For 65 years, researchers have followed nearly 90,000 hibakusha, the name in Japan for atomic bomb survivors who were within three kilometers of the Hiroshima and Nagasaki explosions in 1945. Scientists compared them to a non-exposed Japanese population in order to calculate the effects of the radiation to which they had been exposed.

The current estimate is that just 572 hibakusha – a little more than 0.5% – have died, or will die, from various forms of radiation-induced cancer.

Research by the Radiation Effects Research Foundation (http://www.rerf.or.jp/) found that the fetuses of hibakusha women who were pregnant at the time of the explosions were born with horrible defects. But the RERF found little other serious long-term damage – even genetic damage – from exposure to those extraordinarily high levels of radiation.
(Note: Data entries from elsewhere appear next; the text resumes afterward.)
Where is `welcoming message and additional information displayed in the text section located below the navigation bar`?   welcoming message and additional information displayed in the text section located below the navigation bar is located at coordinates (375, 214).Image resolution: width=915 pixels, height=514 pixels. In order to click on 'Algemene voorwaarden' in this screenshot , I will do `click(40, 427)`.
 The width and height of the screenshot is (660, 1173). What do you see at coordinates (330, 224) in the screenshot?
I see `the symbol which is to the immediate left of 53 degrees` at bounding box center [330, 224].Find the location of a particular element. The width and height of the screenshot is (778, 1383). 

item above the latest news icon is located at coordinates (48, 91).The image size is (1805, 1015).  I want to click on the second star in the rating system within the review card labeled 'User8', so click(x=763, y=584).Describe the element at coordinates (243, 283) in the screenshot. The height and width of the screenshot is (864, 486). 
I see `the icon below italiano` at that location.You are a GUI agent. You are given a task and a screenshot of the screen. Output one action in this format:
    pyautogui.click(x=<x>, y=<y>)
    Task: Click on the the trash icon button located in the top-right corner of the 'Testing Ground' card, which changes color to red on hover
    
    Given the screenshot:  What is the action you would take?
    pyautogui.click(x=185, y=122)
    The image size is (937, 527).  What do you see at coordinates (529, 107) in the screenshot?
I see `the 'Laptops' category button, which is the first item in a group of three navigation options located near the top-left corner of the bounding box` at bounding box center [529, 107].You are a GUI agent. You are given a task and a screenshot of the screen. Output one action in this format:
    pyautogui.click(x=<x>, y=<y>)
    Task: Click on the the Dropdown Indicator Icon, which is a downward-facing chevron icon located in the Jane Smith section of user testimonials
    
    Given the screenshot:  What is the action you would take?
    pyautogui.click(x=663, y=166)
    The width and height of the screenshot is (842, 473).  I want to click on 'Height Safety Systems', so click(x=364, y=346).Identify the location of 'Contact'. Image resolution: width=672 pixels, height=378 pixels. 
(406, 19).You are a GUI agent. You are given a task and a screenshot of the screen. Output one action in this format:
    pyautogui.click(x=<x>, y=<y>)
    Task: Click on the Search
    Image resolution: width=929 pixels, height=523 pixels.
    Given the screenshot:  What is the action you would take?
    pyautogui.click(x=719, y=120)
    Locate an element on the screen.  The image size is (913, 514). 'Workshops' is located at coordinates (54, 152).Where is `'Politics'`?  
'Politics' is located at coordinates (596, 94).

Relying on the Japanese research, the World Health Organization estimates that over the entire lifetime of the population of several hundred thousand people exposed to ionizing radiation from Chernobyl, as many as 4,000 might die prematurely from cancer caused by the leaked radiation. That is tragic, of course, but, like the number of cancer deaths among survivors of Hiroshima and Nagasaki, it is a smaller number than many people assume.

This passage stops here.